Alexander Hamilton, the founder of the American financial system—the basis of America’s prosperity and power—doesn’t have a grand memorial in Washington, D.C. He’s not on Mount Rushmore. But he is commemorated in a very appropriate place, somewhere we all see every day: on our money, specifically the ten dollar bill. Only, not for much longer.
Treasury Secretary Jack Lew announced yesterday that by 2020 (the centennial anniversary of the 19th Amendment, which gave women the right to vote), the Treasury will replace Hamilton’s image with that of an as-yet-unspecified woman—she’ll be chosen later this summer. The reports, which are somewhat muddled in details, suggest that Hamilton will remain on the bill in a “diminished” capacity—perhaps like the watermark image of an eagle in the background of the $20. But the bill will no longer be his.

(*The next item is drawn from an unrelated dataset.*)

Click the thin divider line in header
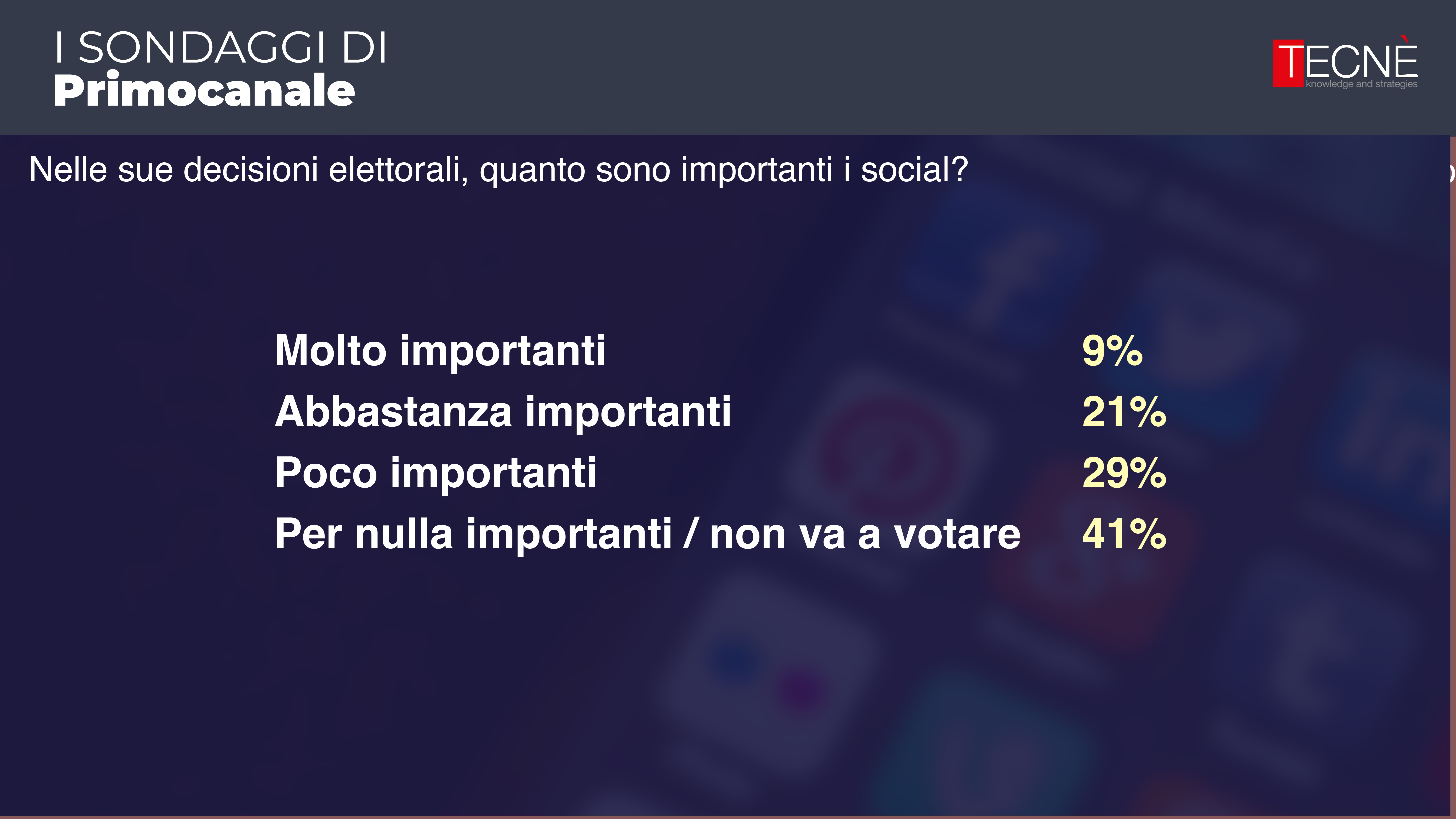The image size is (1456, 819). tap(825, 69)
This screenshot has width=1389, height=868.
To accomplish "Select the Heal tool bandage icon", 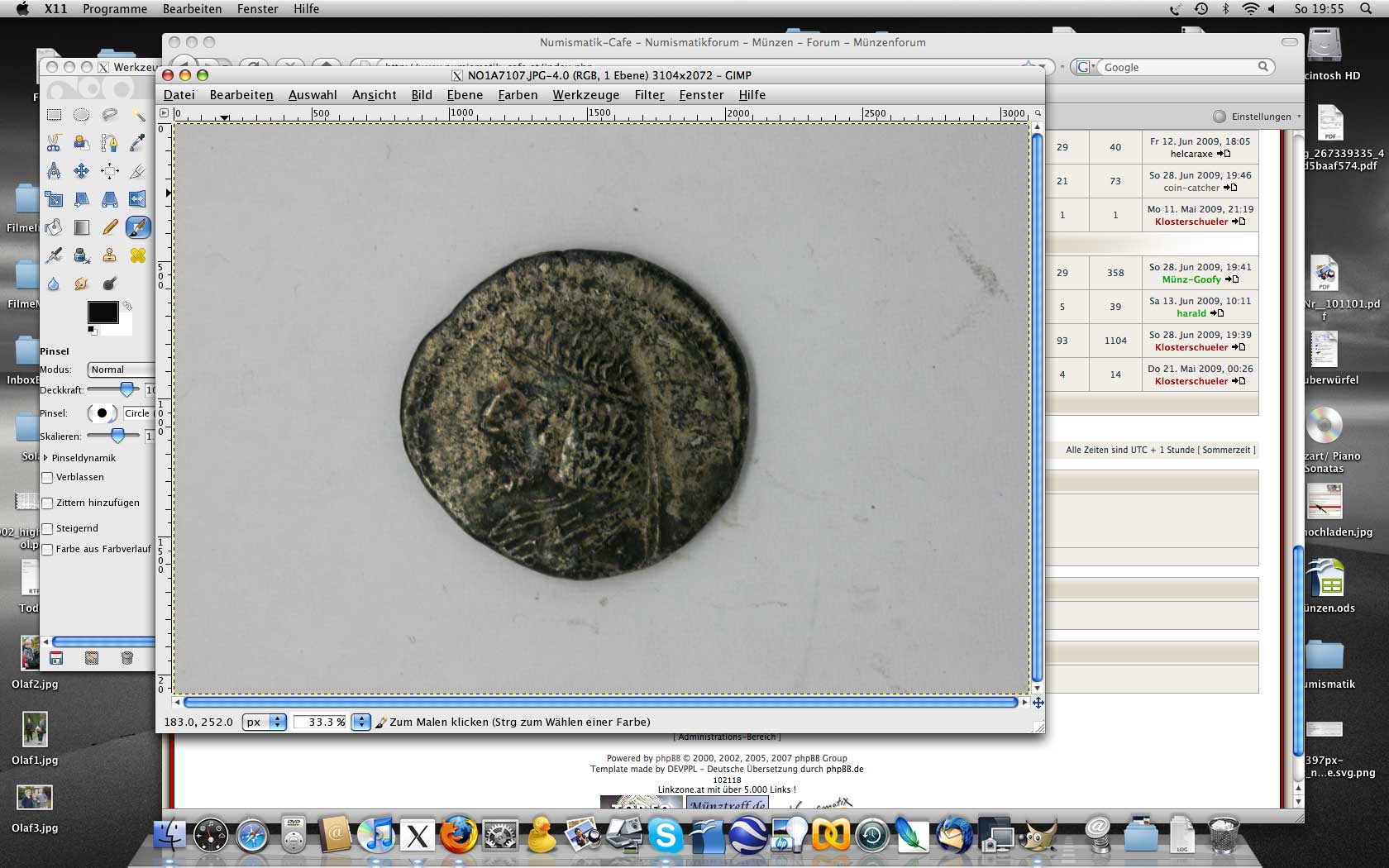I will pos(137,255).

There has for some time been a movement to place a woman on one of the bills for the 2020 anniversary. But while there may be a strong argument that a woman should appear on a banknote, Lew’s decision to play Aaron Burr and shoot down Alexander Hamilton was made for rather narrow reasons. According to The Wall Street Journal:
A group called Women On 20s has urged President Barack Obama to replace President Andrew Jackson on the $20 bill with a woman. Organizers sent a petition to the White House last month calling for the change. […]
Mr. Lew, however, said the $10 bill already was the next up for a redesign, making it the most practical vehicle for the symbolic portrait change.
Mr. Jackson may have been seen as more easily replaced. As the nation’s seventh president, he led a successful campaign to kill off the nation’s central bank and stridently argued against the dangers of a paper currency, which he said concentrated too much power in the hands of bankers.
But federal agencies in 2013 recommended starting with the $10 bill as part of a broader currency redesign that will include tactile features for the blind and visually impaired.
Hamilton should keep the ten dollar bill. Not only was he our first and greatest Secretary of the Treasury, and the founder of the system of capital markets and government finance that enabled the United States to become the greatest power in the history of the world, he was of all the Founding Fathers the one who speaks most clearly to American society today. He was an immigrant who became a pillar of the American establishment, a penniless kid whose talent brought him to the top. He believed in an open society. He was the most abolitionist of the Founders, supporting New York’s society to abolish slavery in that state—even if that cost him support in other parts of the country.
If we want to make room for new figures, whether a woman or for any other consideration, there are better options. President Grant, whose image decorates the $50, was, though a great general, neither the greatest general in American history nor a particularly good president. If need be to make some room, he would be a strong candidate.
It may be that in the future we need to think about changing up the currency more—not for PC reasons but to stay ahead of counterfeiters. If so, changing portraits from time to time could be a good thing, as would honoring people other than politicians and generals. America has great inventors, great writers, great musicians, great artists, and great athletes as well.
But Hamilton’s relationship to the currency is unique, and he should not be so easily tossed aside—not least by the department he founded. As the reaction since the announcement shows—and as did the initial drive to put a woman on a banknote—for many Americans, our bills are not just means of exchange, but memorials. Leave Alex where he belongs.